Alessandra Hernandez dances the Salsa during diversity activities at Notre Dame Academy.
Allan Detrich Enlarge
A recent assembly at Notre Dame Academy was meant to enlighten the students about Hispanic culture, but it was also an element of an ongoing message the school hopes to send about diversity and respect.
“One of the things I'm pleased with,” Sister Sally Marie Bohnett said, “is that the idea arose from the students.”
The school has a diversity specialist, a diversity task force, and clubs that are meant to involve students in different cultures.
Sister Sally said the task force and other initiatives aren't intended to recruit minorities to the school, they are meant to help retain those students. They also let girls about to enter high school know that the academy is a welcoming place for everyone.
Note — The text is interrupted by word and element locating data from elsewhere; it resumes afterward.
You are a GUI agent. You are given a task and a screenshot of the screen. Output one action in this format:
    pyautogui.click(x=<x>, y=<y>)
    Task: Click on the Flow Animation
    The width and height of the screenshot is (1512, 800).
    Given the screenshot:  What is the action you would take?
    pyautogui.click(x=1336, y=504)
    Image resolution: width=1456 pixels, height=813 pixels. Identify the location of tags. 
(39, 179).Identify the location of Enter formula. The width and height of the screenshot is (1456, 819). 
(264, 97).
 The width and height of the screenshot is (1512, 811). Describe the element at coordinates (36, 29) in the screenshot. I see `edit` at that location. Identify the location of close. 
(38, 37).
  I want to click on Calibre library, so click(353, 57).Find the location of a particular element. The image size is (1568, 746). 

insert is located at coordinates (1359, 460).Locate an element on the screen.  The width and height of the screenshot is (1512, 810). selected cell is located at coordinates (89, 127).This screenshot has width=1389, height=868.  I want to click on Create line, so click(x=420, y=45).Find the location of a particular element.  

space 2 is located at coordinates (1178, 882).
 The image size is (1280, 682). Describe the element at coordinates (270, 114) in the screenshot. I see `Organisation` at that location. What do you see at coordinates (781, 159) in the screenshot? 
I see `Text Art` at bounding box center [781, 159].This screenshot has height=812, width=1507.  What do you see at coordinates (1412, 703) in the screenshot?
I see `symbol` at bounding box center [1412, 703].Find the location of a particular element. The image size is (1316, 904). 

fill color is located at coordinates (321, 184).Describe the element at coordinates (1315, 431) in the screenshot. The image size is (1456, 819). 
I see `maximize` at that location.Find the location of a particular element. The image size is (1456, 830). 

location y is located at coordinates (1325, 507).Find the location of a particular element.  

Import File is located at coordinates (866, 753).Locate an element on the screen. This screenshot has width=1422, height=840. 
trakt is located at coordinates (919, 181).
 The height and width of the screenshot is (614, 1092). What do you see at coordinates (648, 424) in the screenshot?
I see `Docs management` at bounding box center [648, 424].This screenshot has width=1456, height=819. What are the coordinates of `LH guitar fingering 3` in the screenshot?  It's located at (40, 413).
The task force, she said, “is a program that over the last couple of years has been a sounding board for awareness within the school.”
Karen Jankowski, moderator of the African-American Club, said that as an example to getting the message across, the school has a “think before you speak” week meant to keep students aware of how words they use might be hurtful.
“Sometimes words can be offensive to some of us, even though they weren't meant to be,” she said. “It's those kinds of things we want our students to think about, not just in school, but all the time.”
If there is a problem it usually is referred to the diversity task force, made up of faculty, staff, and students.
Sister Sally said there have been instances in which there have been misunderstandings and they have been successfully dealt with through the task force.
She said the school prints a calendar each year that highlights important dates for Christians as well as days of significance for other religions and ethnic groups.
This year's Hispanic assembly stressed differing cultures among groups generally identified as Hispanic, according to Anna Gasiorski, a Spanish teacher who helped students put the assembly together.
She said that last year's assembly stressed Mexican traditions, “but there are many other Spanish-speaking countries and the students wanted all of them included this year,” she said.
In addition to Notre Dame students, the assembly included students from St. John Jesuit High School and St. Ursula Academy.
St. Ursula, West Toledo's other Catholic all-girl school, also sponsors events meant to show “our appreciation of cultural diversity, “ according to principal Jane McGee.
She said St. Ursula has special events meant to stress aspects of diverse ethnic and religious backgrounds. Like Notre Dame, Ms. McGee said it is hoped that the message of inclusion will be spread by students.
Notre Dame has about 15 percent minority students and St. Ursula has about 10 percent, officials of each school said.
Sister Carol Gregory, principal and president of Notre Dame, said that inclusion is part of Catholic teaching, and that it is important for people to try to understand those from different backgrounds.
“We'd better learn too,” she said, gesturing toward two candles burning in the entryway of the school.
One is dedicated to the people of Israel and the other to Palestinians.